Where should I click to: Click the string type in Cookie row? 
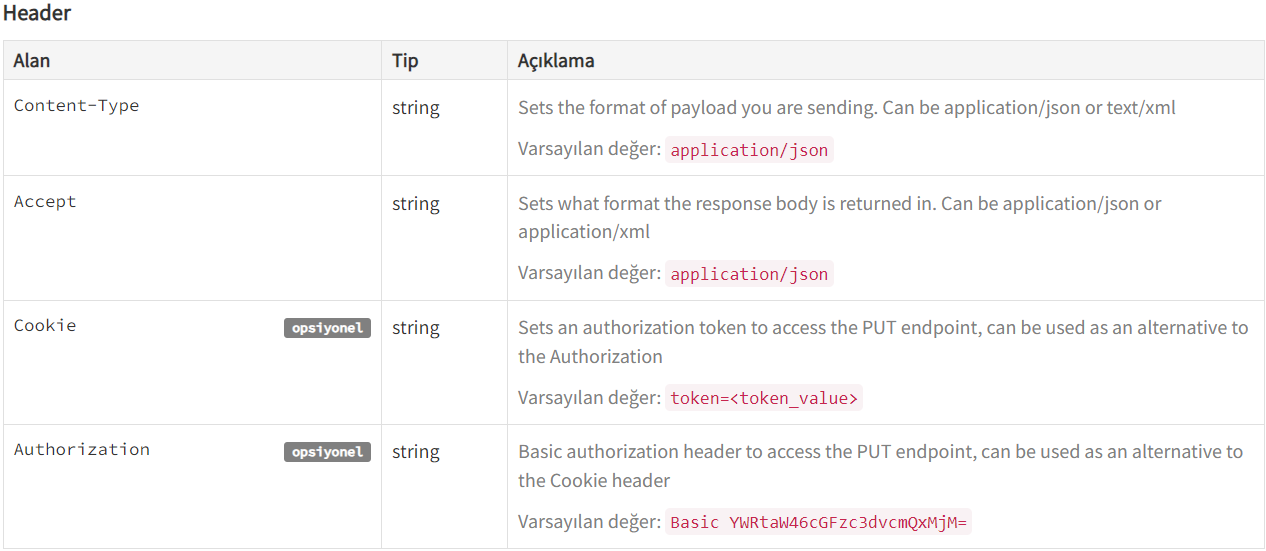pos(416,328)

--

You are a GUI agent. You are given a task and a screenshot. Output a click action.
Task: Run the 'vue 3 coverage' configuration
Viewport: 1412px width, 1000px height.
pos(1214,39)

---

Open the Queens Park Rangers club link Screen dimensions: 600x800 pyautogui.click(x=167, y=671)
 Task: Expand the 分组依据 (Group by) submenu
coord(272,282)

▸ Stated exercise: Can you extract the stretch from the line containing "Where should I" through the line containing "pos(416,328)", copying it word for word but without the pictures?

▸ Finished task:
Where should I click to: Click the string type in Cookie row? 
pos(416,328)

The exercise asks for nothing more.